Comparison of Uncle Andrew and Adam

          In The Magician's Nephew, C.S. Lewis draws a comparison between Uncle Andrew and Adam from Christianity by saying that they both bring death into a world that knew no death. For Adam, man brought sin into the world, and sin is what brought death (Romans 5). In the story, Uncle Andrew did not directly bring death to Narnia, but he did bring with him the concept of it. His initial reaction was to kill Aslan, who depicts Jesus Christ throughout the Chronicles of Narnia. Later on in the story, he yet again brings up killing Aslan, saying that he wishes he had a gun with him so he could get a shot. This depiction of Uncle Andrew allows people to see a relationship between man and sin.
          It is interesting because Lewis is attempting to appeal to children with this story, and what better way to do this than to use animals? His depiction of the gospel throughout the Chronicles of Narnia allows for the younger generation to hear the story through allegory, but become familiar with it nonetheless. For example, the death of a lion is more important to a child than the death of a man, who at the time more than likely means very little to the child. Without scarring children and their thoughts of Christianity, Lewis uses Uncle Andrew to help depict sin and the introduction of death into this world that once knew no death. Lewis uses the same method for introducing much of Christianity. Children are able to read and listen to his stories in the Chronicles without being bored by mundane Christian sermons on who Jesus is. Lewis makes the story of the Gospel come alive for the children, and begins doing so in The Magician's Nephew.

Sunday, October 2, 2016

Do Not Apologize

Danielle Benedict: Outside Reading (2)
Plato-The Apology

"Someone will say: And are you not ashamed, Socrates, of a course of life which is likely to bring you to an untimely end?
To him I may fairly answer: There you are mistaken: a man who is good for anything ought not to calculate the chance of living or dying; he ought only to consider whether in doing anything he is doing right or wrong--acting the part of a good man or of a bad.”

Socrates was formally charged with warping the minds of the local youth and failing to acknowledge the city gods. He was sentenced to drink a lethal poison, hemlock. Now that the end of his life is in view, Socrates is being asked if he has any regrets. Would he want a “do over” or is he sure that it was all worth it? That is an immensely hard question: was your life worth anything of substance or was it a waste? At points in each of our lives, I am sure we have felt both sides of that question. What are you doing with your existence and will it matter once you are gone? Will people tell stories of your choices? Lewis wrote these stories of characters with capacity to sacrifice for the greater good. To quote J.R.R. Tolkien, “there is some good in this world, and it's worth fighting for” (The Two Towers). Socrates believed what he was doing was right and followed that conviction up until his execution.

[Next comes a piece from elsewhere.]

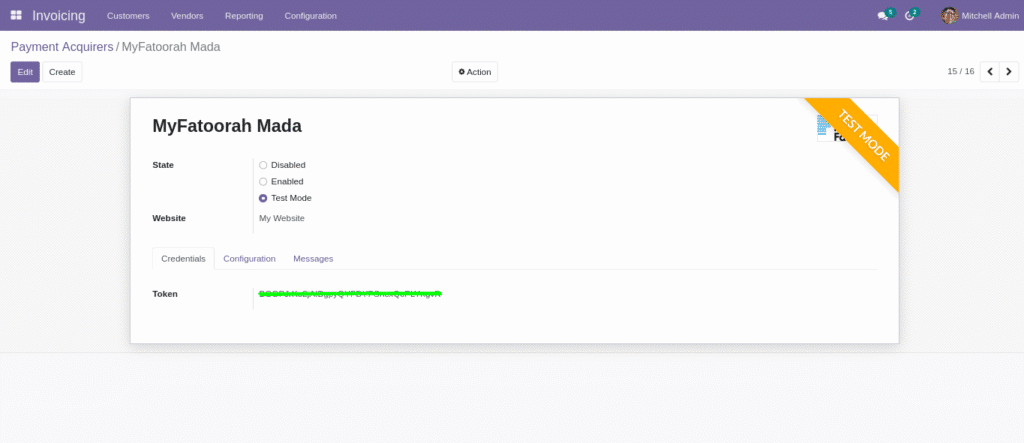Expand the Configuration top menu

pyautogui.click(x=310, y=16)
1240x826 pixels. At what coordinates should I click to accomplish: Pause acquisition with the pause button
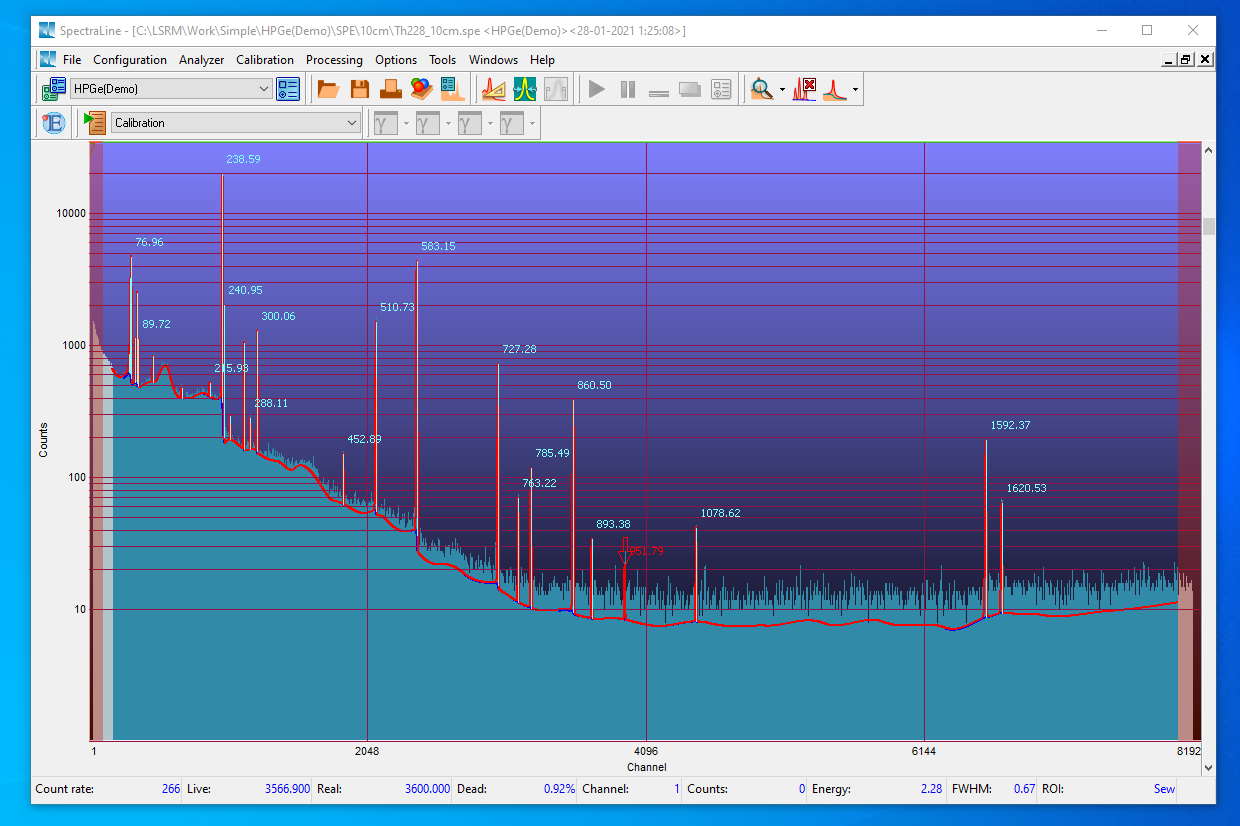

When individuals realize that their life is about more than themselves and their personal desires that is when significant changes occur, such as moral revolutions and physical revolts. The idea of laying down self for something greater terrifies most. Others will always criticize a course of action that is different than the norm. They are especially likely to poke fun at someone, like Socrates, who has “lost” during an attempt to shake things up. Socrates is at peace because he has confidence in his actions and feels no shame even during the trial. He put it most eloquently when he said: “God orders me to fulfill the philosopher's mission of searching into myself and other men, I were to desert my post through fear of death, or any other fear; that would indeed be strange.”